Bastien Bouillon a accompagné Julien Gaspar-Oliveri dans La Frappe, le premier long métrage du cinéaste, et il dit l’avoir fait comme une évidence. L’acteur explique qu’ils se connaissent depuis plus de 15 ans, depuis leurs années communes au Conservatoire, et que ce lien ancien a pesé dans son choix de rejoindre le projet.
« C’est d’abord une belle histoire de fidélité et d’amitié car je connais Julien depuis plus de 15 ans: on était au Conservatoire ensemble », a-t-il confié. Bouillon a aussi rappelé qu’avant ce film, ils avaient déjà envisagé de travailler ensemble sur un court métrage qui n’a finalement jamais vu le jour. Pour lui, suivre le parcours de Gaspar-Oliveri allait de soi.
Dans La Frappe, Bouillon joue un père qui sort de prison et découvre que ses deux enfants ont vécu seuls pendant des années. Il décrit ce personnage comme « ambivalent » et profondément humain, jusque dans ses excès, et dit avoir été guidé par les propositions très précises du réalisateur. « Je me suis laissé guider par ses propositions », a-t-il indiqué, résumant ainsi une collaboration fondée moins sur l’improvisation que sur la confiance.
Cette précision de mise en scène n’est pas le fruit du hasard. Bouillon dit avoir toujours suivi le travail de Gaspar-Oliveri et admire particulièrement Villeperdue, son moyen métrage qu’il qualifie de « grand film ». Il ajoute: « L’accompagner pour son premier long était une évidence ». Le film, tourné en 22 jours, a demandé un rythme serré qui laisse peu de place à l’erreur et oblige chacun à aller à l’essentiel.
Le contexte de cet entretien compte aussi. Bouillon s’exprimait à Cannes, en marge de la Semaine de la Critique, et expliquait que c’était la première fois qu’il passait par cette sélection. Pour La Frappe, cette présence a la valeur d’une étape, mais aussi d’un passage de relais: celle d’un acteur déjà installé vers le premier grand format d’un réalisateur qu’il suit depuis longtemps.

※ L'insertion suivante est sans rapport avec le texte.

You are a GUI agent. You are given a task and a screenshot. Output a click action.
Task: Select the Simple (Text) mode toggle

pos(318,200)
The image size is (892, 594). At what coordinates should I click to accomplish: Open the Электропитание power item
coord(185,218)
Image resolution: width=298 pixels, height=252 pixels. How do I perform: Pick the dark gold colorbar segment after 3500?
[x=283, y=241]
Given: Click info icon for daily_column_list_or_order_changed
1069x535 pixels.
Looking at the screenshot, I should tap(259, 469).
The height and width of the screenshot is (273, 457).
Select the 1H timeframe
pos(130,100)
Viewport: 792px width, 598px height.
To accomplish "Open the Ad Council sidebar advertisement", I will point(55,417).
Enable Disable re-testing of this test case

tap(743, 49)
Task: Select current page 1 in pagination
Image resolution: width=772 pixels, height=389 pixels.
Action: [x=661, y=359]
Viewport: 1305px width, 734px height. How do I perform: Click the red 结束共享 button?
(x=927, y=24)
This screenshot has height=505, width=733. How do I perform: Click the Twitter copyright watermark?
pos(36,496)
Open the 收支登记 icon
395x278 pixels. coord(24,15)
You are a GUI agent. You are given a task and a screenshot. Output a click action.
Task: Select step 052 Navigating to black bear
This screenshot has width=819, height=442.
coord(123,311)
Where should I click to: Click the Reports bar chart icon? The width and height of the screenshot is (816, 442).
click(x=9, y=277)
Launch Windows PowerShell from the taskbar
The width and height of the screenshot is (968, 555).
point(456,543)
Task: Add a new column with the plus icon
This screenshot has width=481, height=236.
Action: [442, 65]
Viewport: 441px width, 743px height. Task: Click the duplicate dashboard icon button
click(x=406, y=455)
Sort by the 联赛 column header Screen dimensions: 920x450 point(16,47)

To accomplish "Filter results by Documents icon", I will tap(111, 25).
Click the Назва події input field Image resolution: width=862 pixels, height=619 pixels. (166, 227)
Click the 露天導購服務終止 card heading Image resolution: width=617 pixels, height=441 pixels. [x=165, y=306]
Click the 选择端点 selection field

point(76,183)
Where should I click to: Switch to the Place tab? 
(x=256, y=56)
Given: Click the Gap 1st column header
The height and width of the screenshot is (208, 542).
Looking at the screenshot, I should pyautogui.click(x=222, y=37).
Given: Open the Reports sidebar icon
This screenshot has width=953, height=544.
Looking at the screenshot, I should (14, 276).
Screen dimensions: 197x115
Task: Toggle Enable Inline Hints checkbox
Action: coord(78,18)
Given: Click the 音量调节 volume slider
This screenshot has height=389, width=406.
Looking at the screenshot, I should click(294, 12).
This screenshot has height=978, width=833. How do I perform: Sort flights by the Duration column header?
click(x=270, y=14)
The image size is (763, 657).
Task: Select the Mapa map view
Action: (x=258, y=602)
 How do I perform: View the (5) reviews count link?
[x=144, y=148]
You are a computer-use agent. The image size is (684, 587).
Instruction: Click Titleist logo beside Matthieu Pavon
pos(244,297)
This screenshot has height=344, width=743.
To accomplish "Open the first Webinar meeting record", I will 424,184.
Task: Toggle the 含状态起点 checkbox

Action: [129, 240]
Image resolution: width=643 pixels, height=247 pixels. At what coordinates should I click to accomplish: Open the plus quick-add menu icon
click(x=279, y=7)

Le film apparaît ainsi comme plus qu’un premier essai réussi. Il prolonge une relation artistique ancienne, confirme la place de Julien Gaspar-Oliveri parmi les cinéastes à suivre et donne à Bastien Bouillon un rôle qui tient autant du soutien que de l’engagement. À Cannes, le récit n’est pas seulement celui d’une première projection: c’est celui d’une fidélité qui a fini par trouver son film.